Now that the Los Angeles Dodgers have a monstrous middle lineup of Matt Kemp, Adrian Gonzalez, Hanley Ramirez and Andre Ethier, they will waltz into first place, then buzzsaw their way through the playoffs while knocking off any and every team on their way to their first World Series Championship in 24 years.

That may be what they, their fans and many baseball gurus think, but it won't go that way if the San Francisco Giants have anything to say about it. And the last time we looked, the Giants were in first place by two games.

As the old saying goes, great pitching beats great hitting, and the Giants have great pitching.

The credo will get a major league test when the Dodgers lineup faces the Giants pitching.  How great will it be to see Matt Cain or Madison Bumgarner compete against this modern-day "Murderer's Row"?

While ranked "only" seventh in the majors with a team ERA of 3.66 and a WHIP of 1.26, the Giants have their own group of All-Star type players in their rotation and bullpen, putting up a formidable wall against any team's offense regardless of whom they may be.

Cain, Bumgarner and Ryan Vogelsong are ranked in the top 15 pitchers in overall pitching, and while you never know what you will get from Barry Zito, he still eats up innings and has a positive win-loss ratio this season at 10-8.

The wild card is two-time Cy Young Award-winner Tim Lincecum, who inexplicably has had a nightmare season not to be wished on anyone. He is 7-13 with an ERA of 5.30. 

These are very un-Lincecum numbers, to say the least, and there is really no accounting for his rapid and untimely descent. The Giants are in first place even as Lincecum tries to find his stuff, which may not bode well for the Dodgers.

Let's just say that no amount money would have been able to buy the Dodgers a pennant if the Giants ace had been at least half of his normal self. His career ERA is 3.27 and his opponents' average against him is only .229.
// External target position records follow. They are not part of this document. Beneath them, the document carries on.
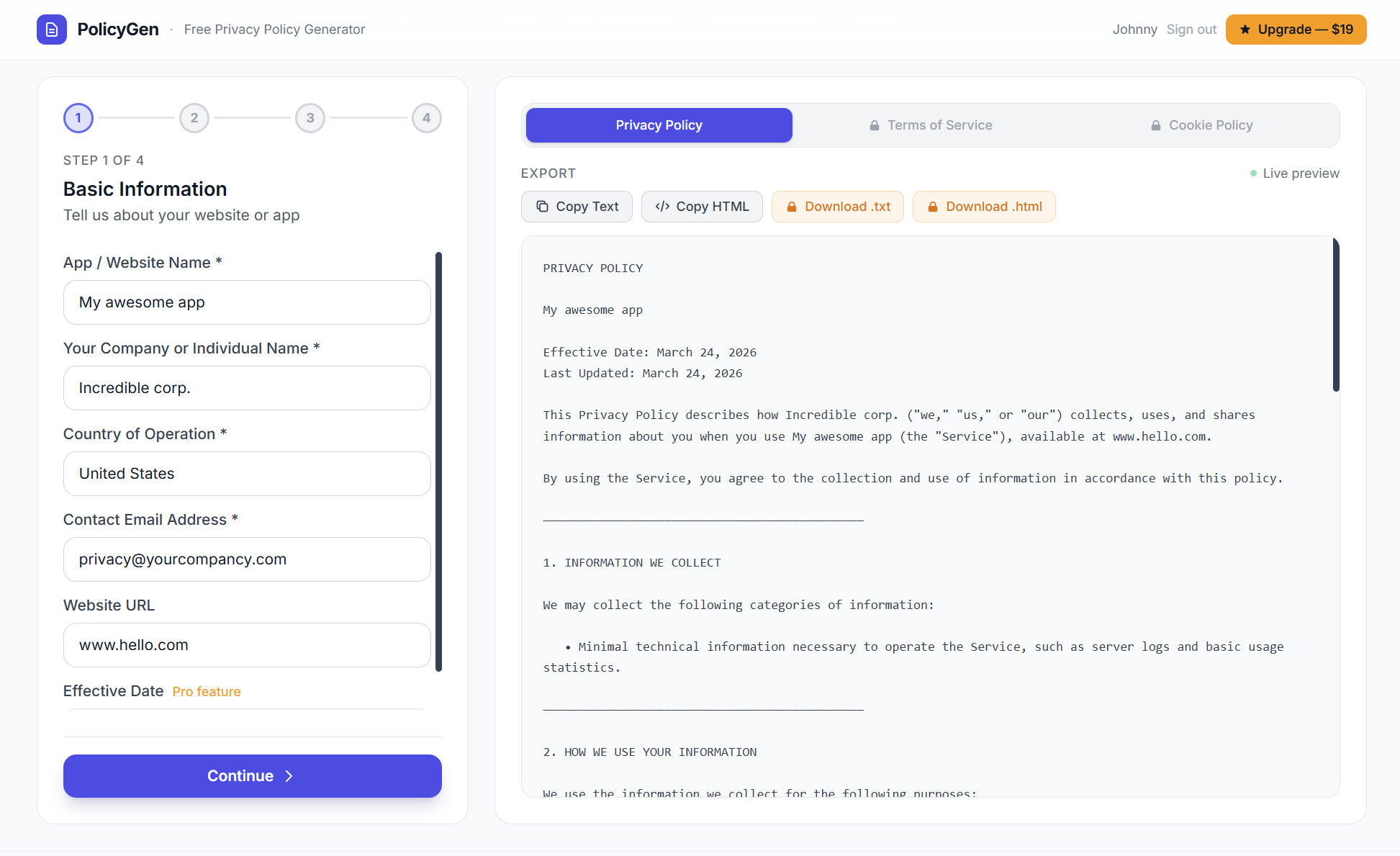This screenshot has width=1400, height=856.
Task: Click the App / Website Name input field
Action: click(x=247, y=302)
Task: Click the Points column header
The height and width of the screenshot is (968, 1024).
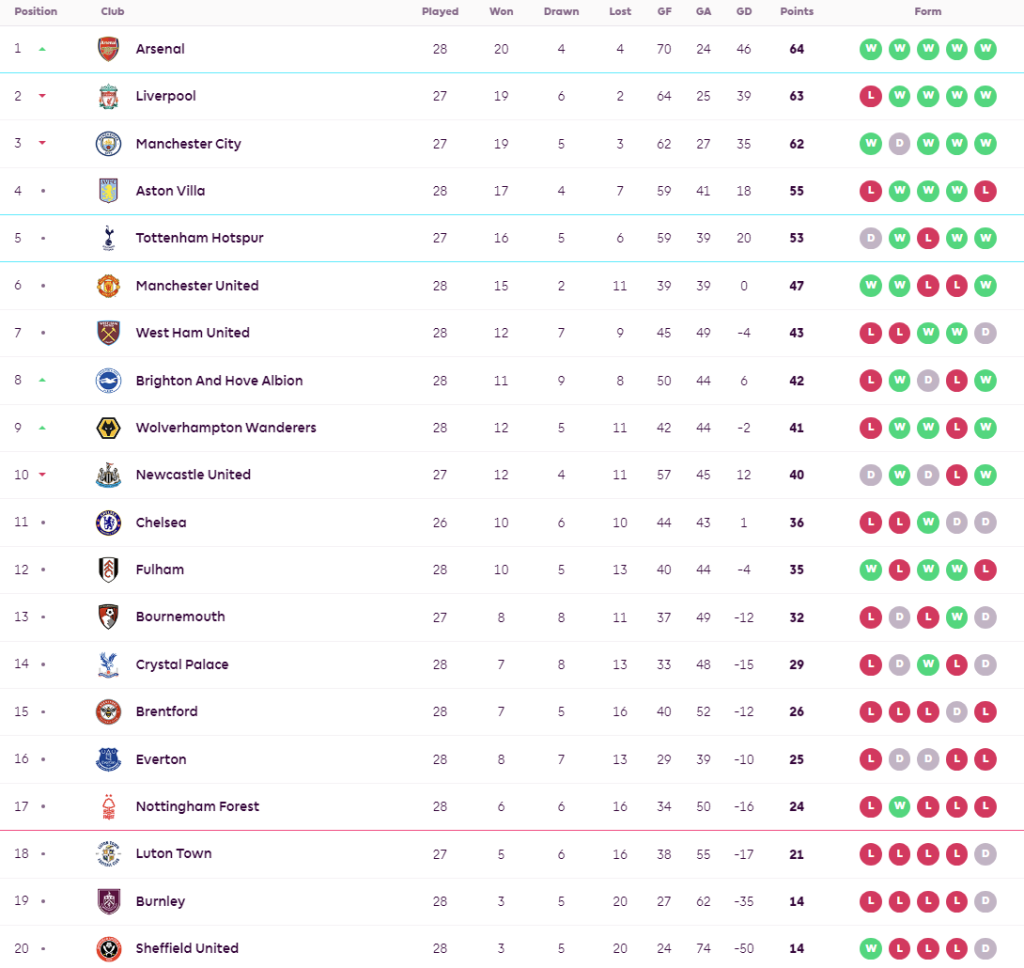Action: (797, 12)
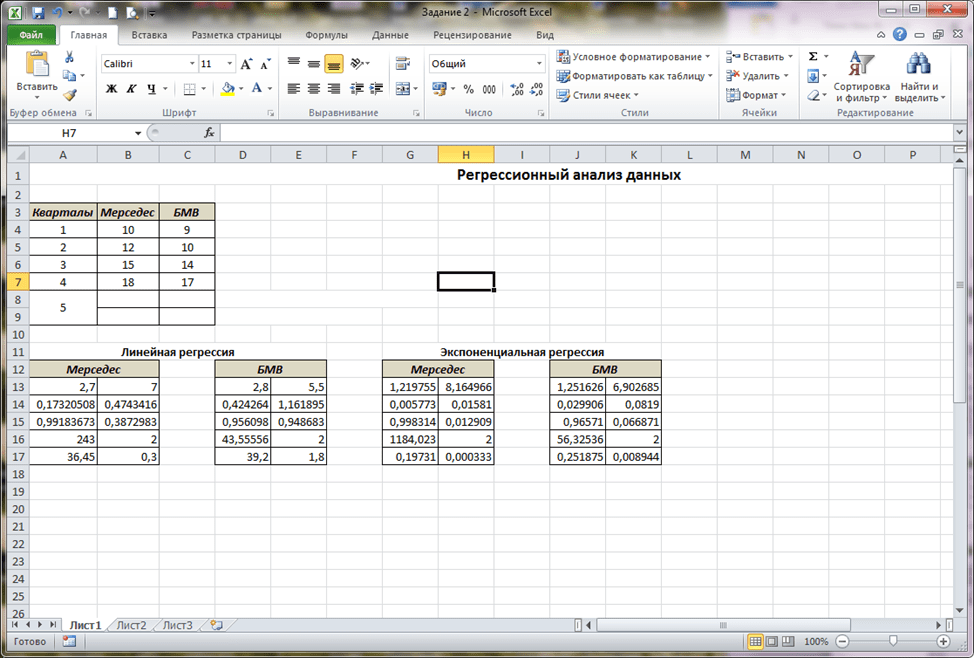Switch to the Лист2 sheet tab
This screenshot has width=974, height=658.
(131, 625)
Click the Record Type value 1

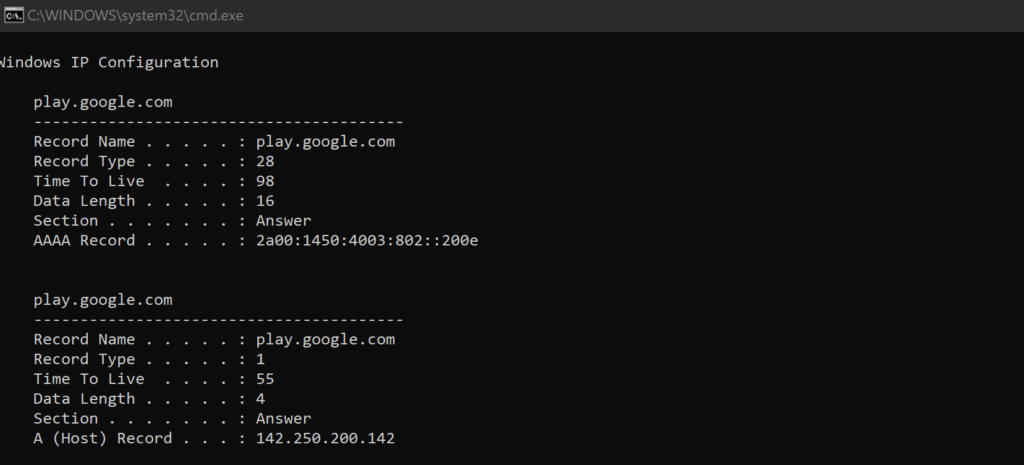click(x=261, y=359)
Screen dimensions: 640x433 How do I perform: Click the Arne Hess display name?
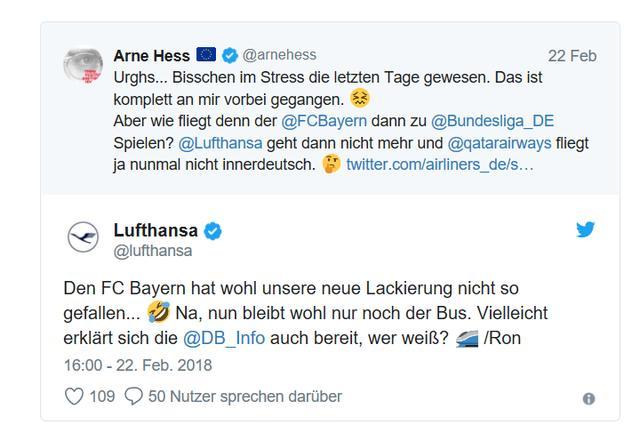click(x=153, y=56)
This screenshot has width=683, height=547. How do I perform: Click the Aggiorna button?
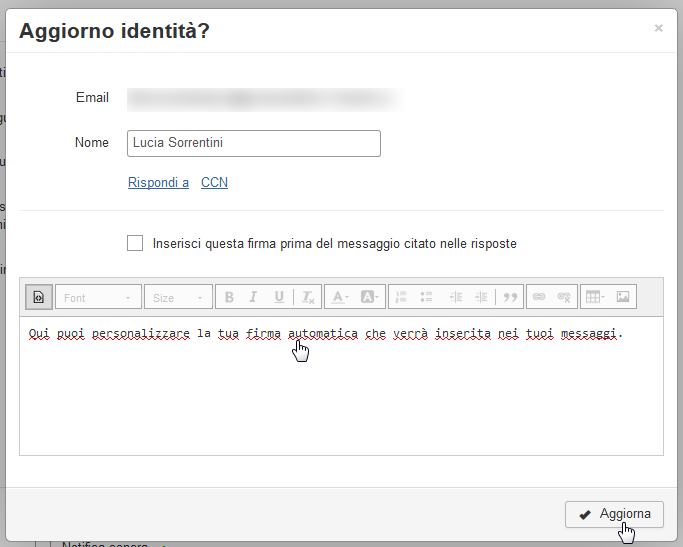614,514
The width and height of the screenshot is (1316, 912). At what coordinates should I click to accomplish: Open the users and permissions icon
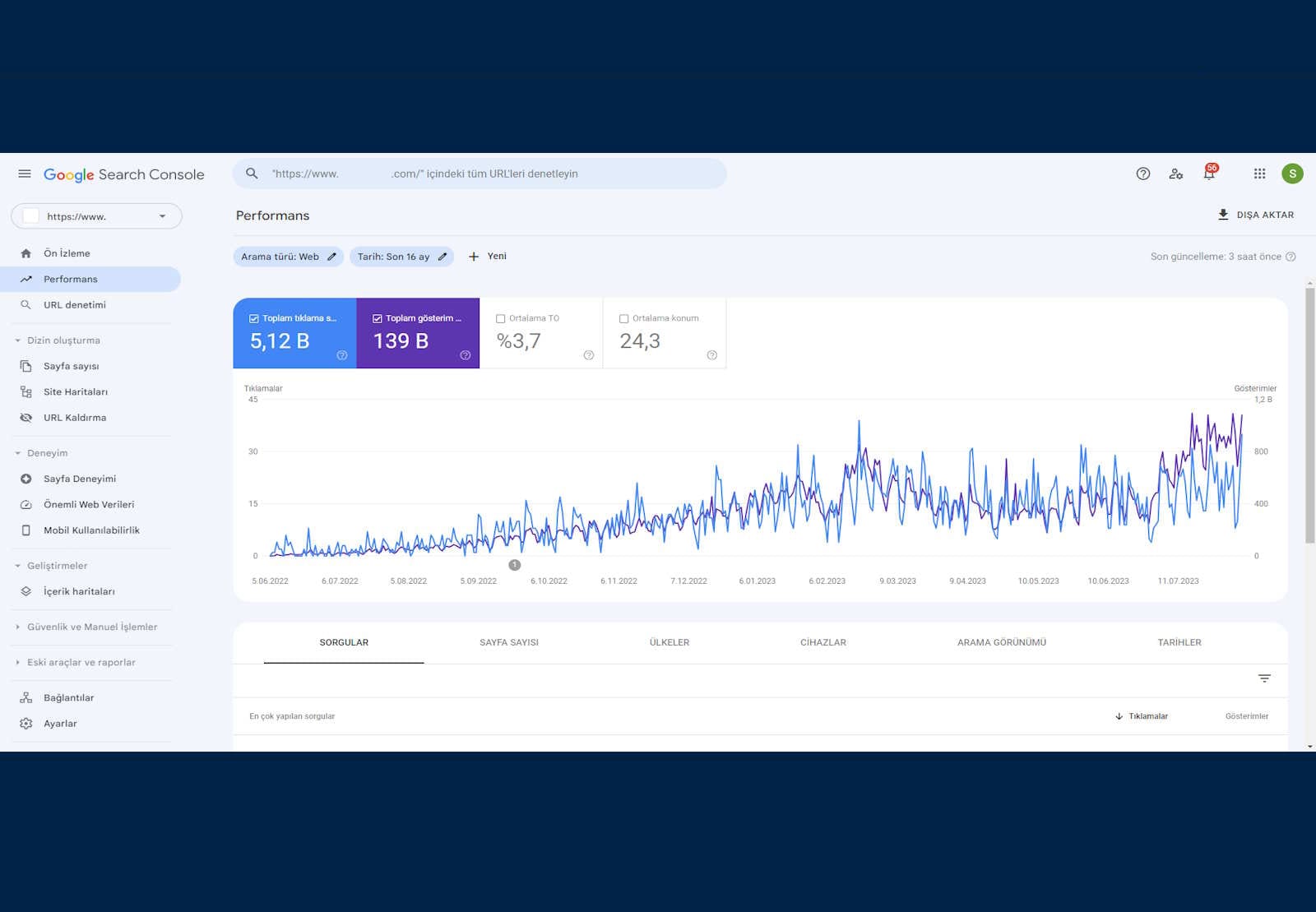coord(1175,174)
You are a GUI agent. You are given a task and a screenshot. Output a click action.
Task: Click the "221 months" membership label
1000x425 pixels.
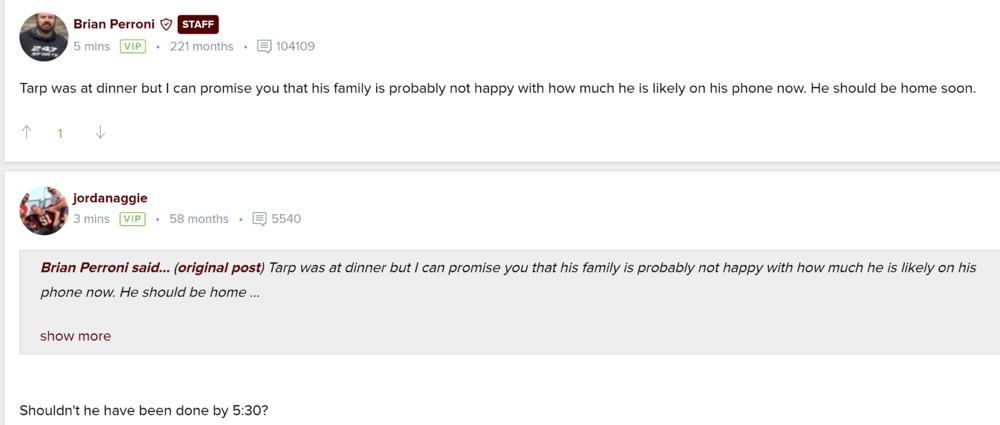(201, 46)
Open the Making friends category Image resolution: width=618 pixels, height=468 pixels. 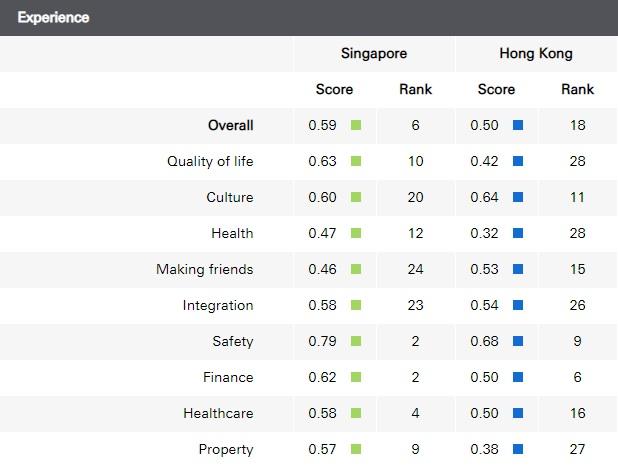coord(204,270)
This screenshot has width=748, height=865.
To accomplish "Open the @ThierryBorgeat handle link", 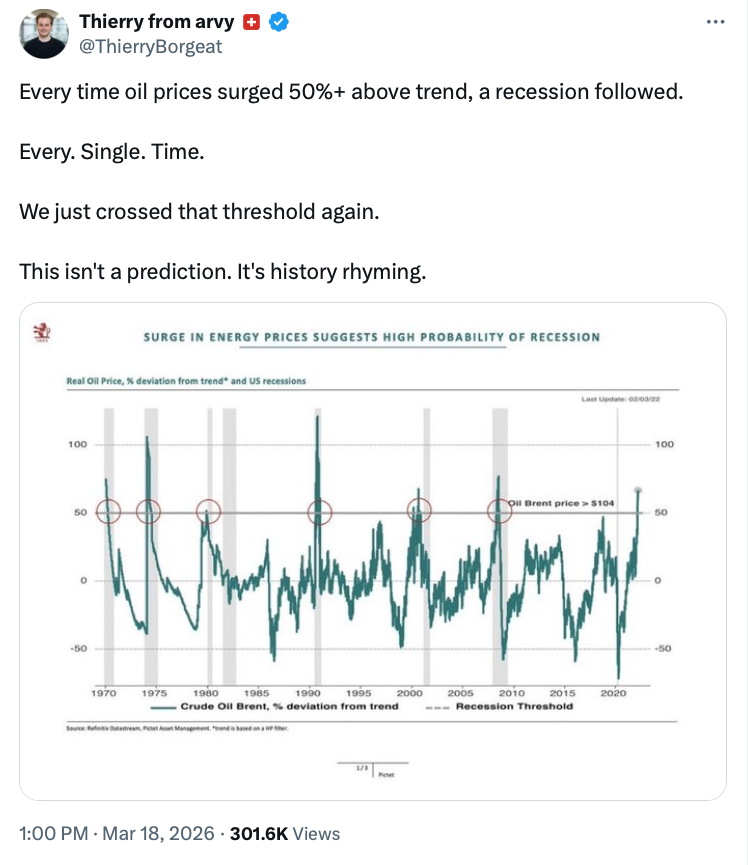I will pyautogui.click(x=150, y=46).
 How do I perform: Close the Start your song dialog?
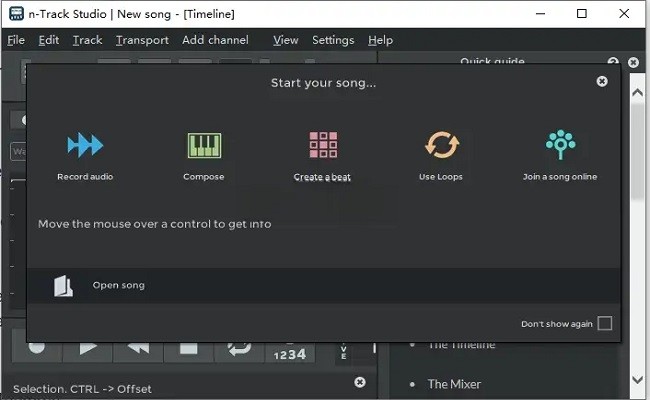[x=602, y=82]
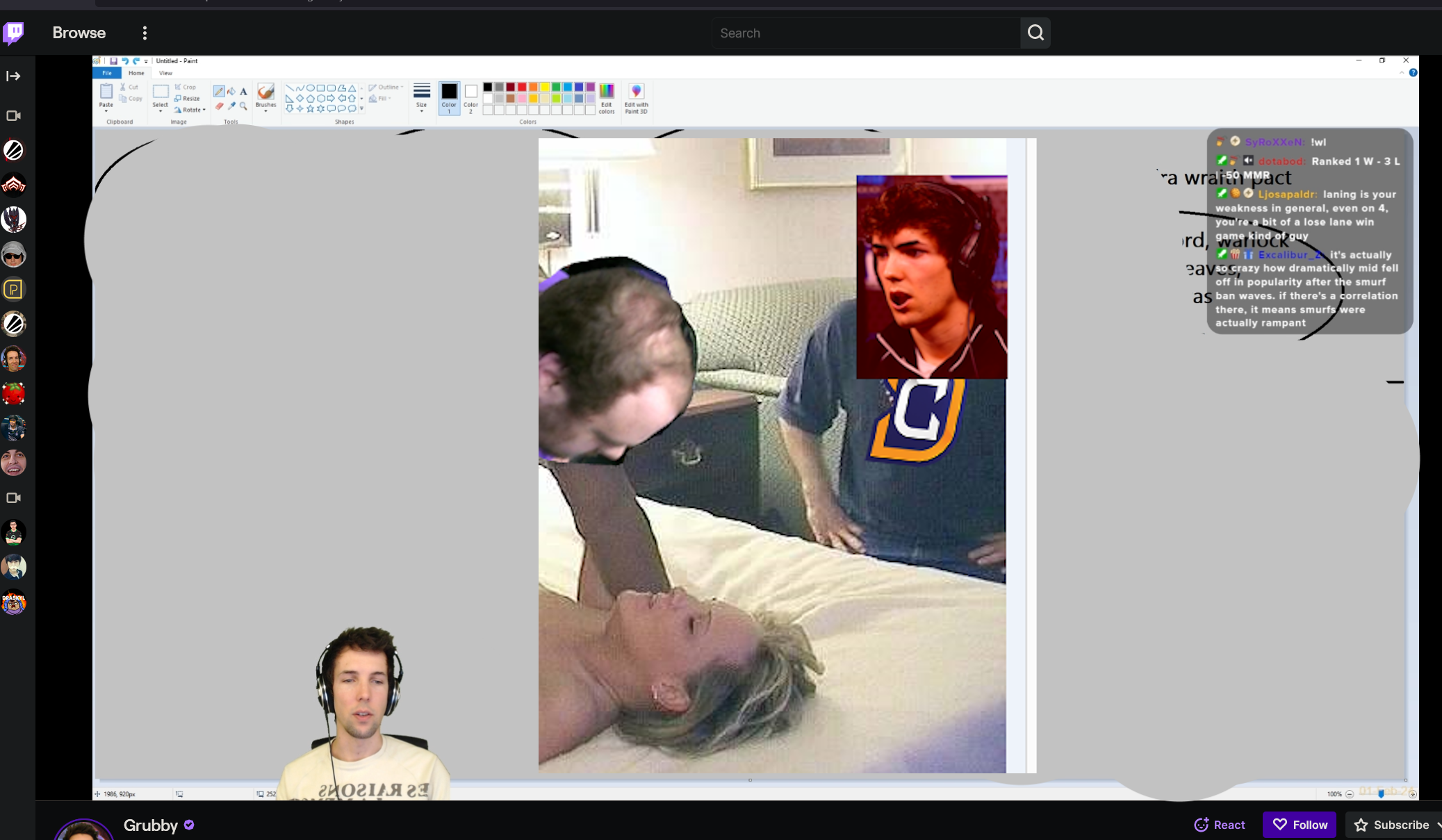Open the Size line thickness dropdown

(421, 97)
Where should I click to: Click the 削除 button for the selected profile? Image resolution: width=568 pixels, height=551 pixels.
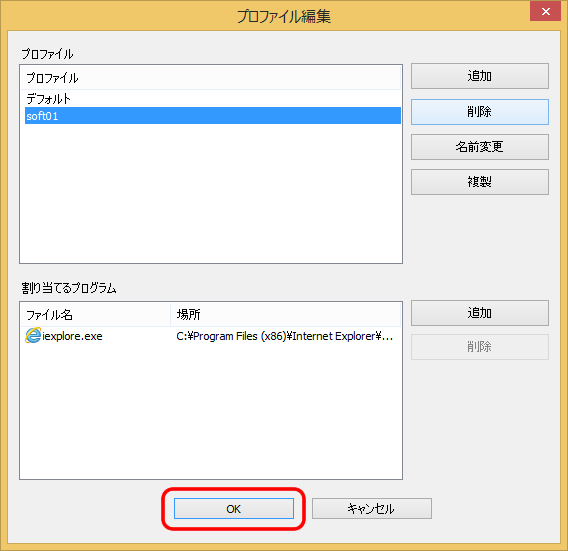point(480,112)
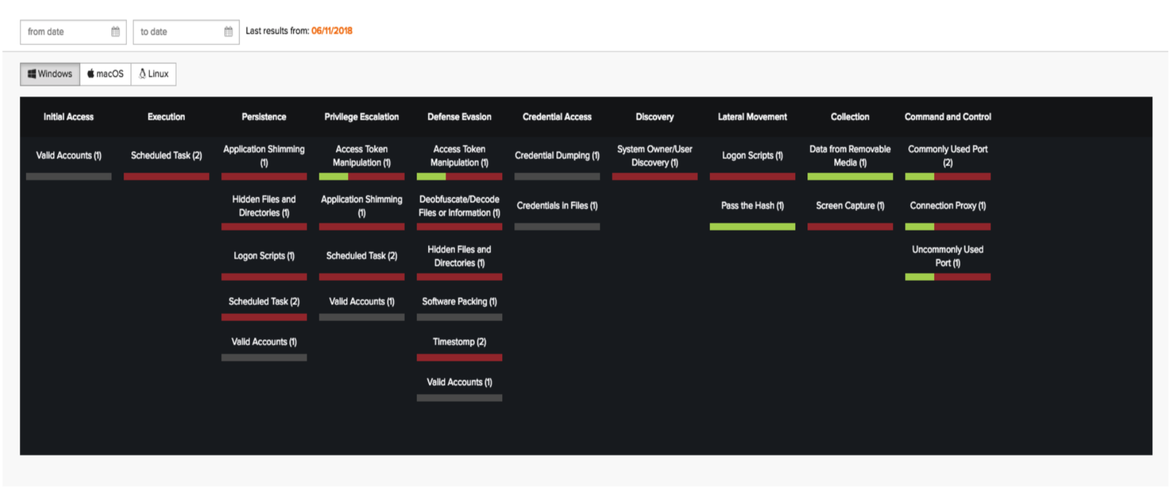Open the Credential Dumping technique
Image resolution: width=1170 pixels, height=488 pixels.
[x=557, y=156]
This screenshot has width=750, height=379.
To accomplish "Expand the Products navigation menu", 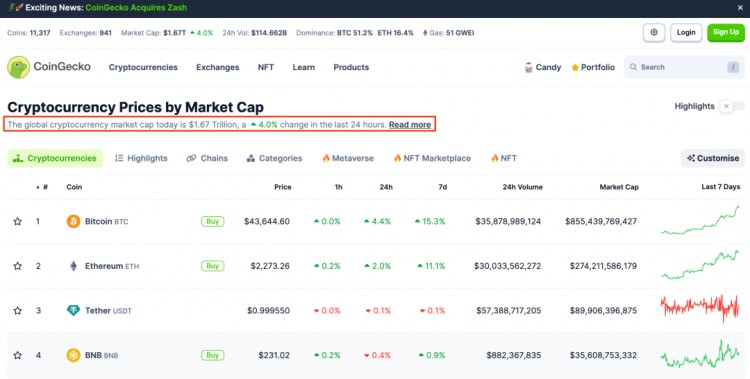I will click(x=351, y=67).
And, in the last eight games, Lincecum has shown some of his old stuff, winning four of those games and dropping his ERA by .50 points.

The days of dominance in the closing position, when Brian "The Beard" Wilson was virtually un-hittable, are gone, and the Giants have moved on to a closer-by-committee using Sergio Romo, Javier Lopez and Jeremy Affeldt in the latter innings. They have a combined 40 saves among them under the wily guidance of skipper Bruce Bochy.

Beyond their pitching, the Giants seem to manufacture just enough runs to beat their competition.

If Melky Cabreroid (Cabrera) hadn't succumbed to greed, it is safe to say the Giants would have had their own little All-Star grouping of Buster Posey, Pablo Sandoval and Hunter Pence alongside Cabrera, who has been suspended for using illegal substances.

Posey powers the offense with an average of .326 and a slugging percentage of .536, and he will likely win the Comeback Player of the Year award.

The last nine meetings between the Dodgers and Giants have proven that this remains one of baseball's best rivalries.  The Dodgers were swept by the Giants at home in June, then returned the favor at AT&T Park in July, only to be reswept by San Francisco last week.

Of course, all of that was before the coming of the new slate of Boston players to the Dodgers' squad.

The Dodgers are a half-a-game behind St. Louis and Atlanta in the wild-card race, and that may be an option should they not be able to overtake the Giants.

With six more games to play against each other, the Giants and the Dodgers are ramping up for a great finish that will have one of baseball's best offenses facing one of baseball's best rotations.